Tudo isto para chegar a uma distinção que me parece importante: entre o nosso hardware em constante evolução (ex: o corpo e o córtex cerebral) e o nosso software, que pode ser gerado no hardware/cérebro, mas que não me parece ter a sua origem nesse mesmo cérebro. Não me parece lógico que o software (as coisas que sabemos, que pensamos, as nossas ideias) nasçam connosco, e nesse sentido acho que tem toda a lógica o conceito de "tabula rasa". Pensemos, por analogia, num computador: sem o hardware (disco rígido, processador, motherboard, teclado, etc) não seria possível aceder a nenhum tipo de software (usar um sistema operativo como o windows, manipular a informação sob a forma de música, imagens, etc). Mas apesar de precisarmos do hardware para isso, não é dele que vem essa informação. O hardware é meramente um mecanismo de processamento e armazenamento de informação, e o software vem da informação que é introduzida pelos utilizadores (programação, música, fotos, etc).

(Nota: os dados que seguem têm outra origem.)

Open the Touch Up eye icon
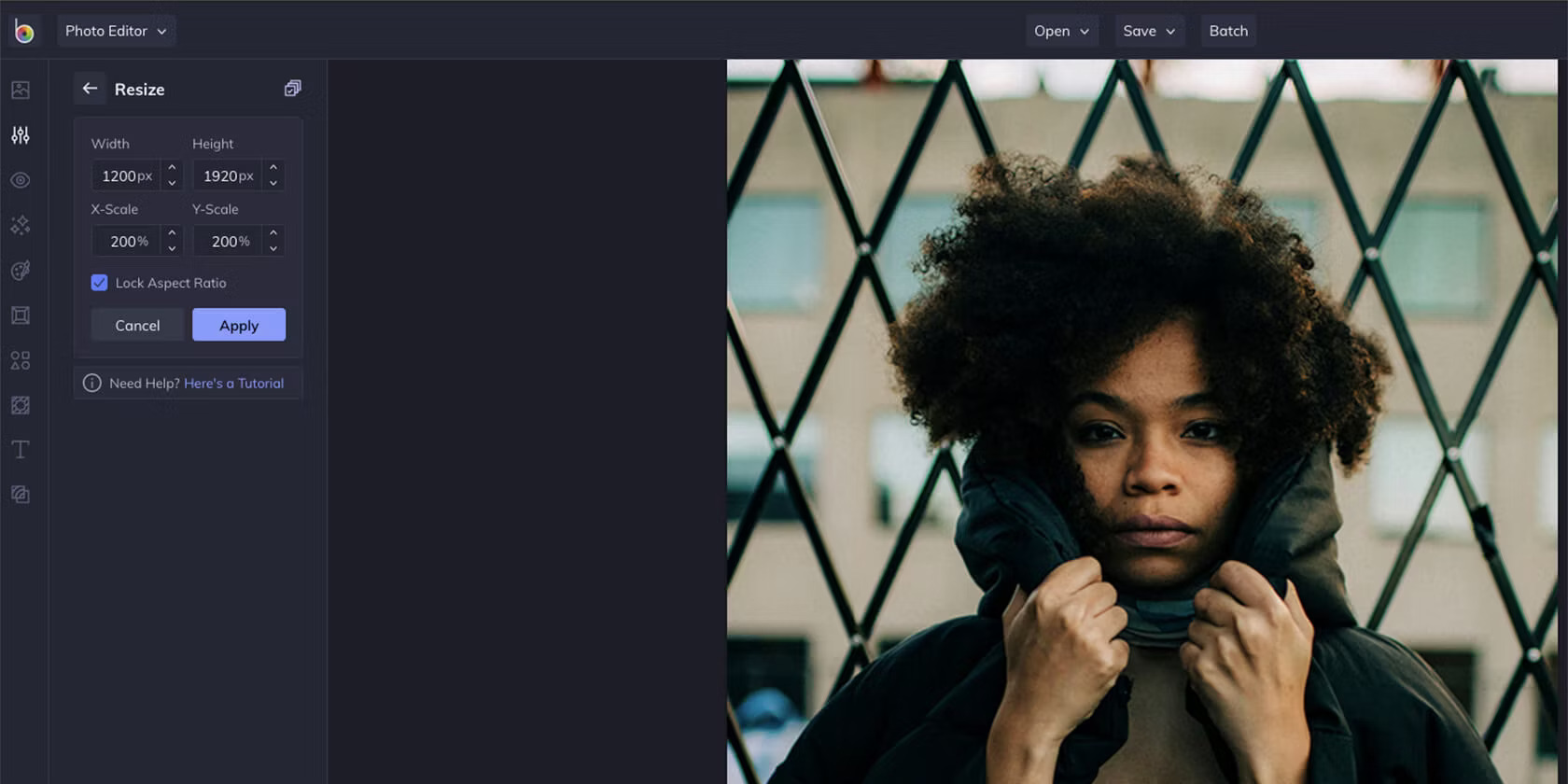 point(21,180)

Então e de onde é que vem todo esse fluxo de dados, toda essa informação, no caso dos humanos? No nosso caso vem do exterior, e começa a ser assimilada a partir do momento que os nossos mecanismos perceptivos entram em funcionamento. No fundo, acho que somos potentíssimos processadores de informação que vem do exterior, que são impelidos por motivos que a experiência (não só individual, mas de gerações anteriores) gravou em nós, processadores esses que se destacam pela consciência, tema esse que daria para uns quantos milhares de páginas, por isso fica para outra oportunidade.

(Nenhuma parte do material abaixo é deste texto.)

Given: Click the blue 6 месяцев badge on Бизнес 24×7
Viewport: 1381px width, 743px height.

Começamos então a reunir informação sensorial. Começamos a agrupar a informação sensorial em categorias, de forma a optimizar esse mesmo recolher e processar de nova informação (se tivéssemos de reconhecer individualmente, sem agrupar, todas as cadeiras que vimos ao longo da vida, teríamos de ter uma memória com uma capacidade quase infinita). Atribuímos etiquetas (que funcionam como uma espécie de pegas) às categorias para ser mais fácil manipular a informação. Acumulamos tudo num sistema associativo de memória, em que as coisas que estão relacionadas de alguma forma têm uma ligação mais forte (carro está mais fortemente associado a mota do que a telemóvel). Vamos chamar a todo esse tipo de memórias ou ideias que armazenamos de representações (R). E assim como temos R que estão mais próximas daquilo que sentimos ("a minha casa"), há outras mais abstractas que resultam da categorização ou da associação de ideias ("casa"), mas sempre tendo como base aquilo que foi experienciado sensorialmente (o conjunto de cores e brilhos, sons e cheiros que associamos à nossa casa, por exemplo).
Construímos assim uma grelha ou quadro de R que é a nossa realidade. Uexküll definiu o conceito de "mundo próprio" como uma parcela da realidade total incognoscível (não conseguimos ver muitas coisas que fazem parte da realidade porque o nosso organismo não está preparado para isso) que estamos preparados para processar, a que temos acesso. Pois bem, esta grelha conceptual que construímos com essas nossas representações, é uma espécie de mundo próprio dentro do mundo próprio, um mundo psicológico. Dentro da experiência da realidade já limitada pelas nossas motivações e pelos nossos sentidos, as nossas crenças e expectativas alteram e distorcem ainda mais o que se passa à nossa volta.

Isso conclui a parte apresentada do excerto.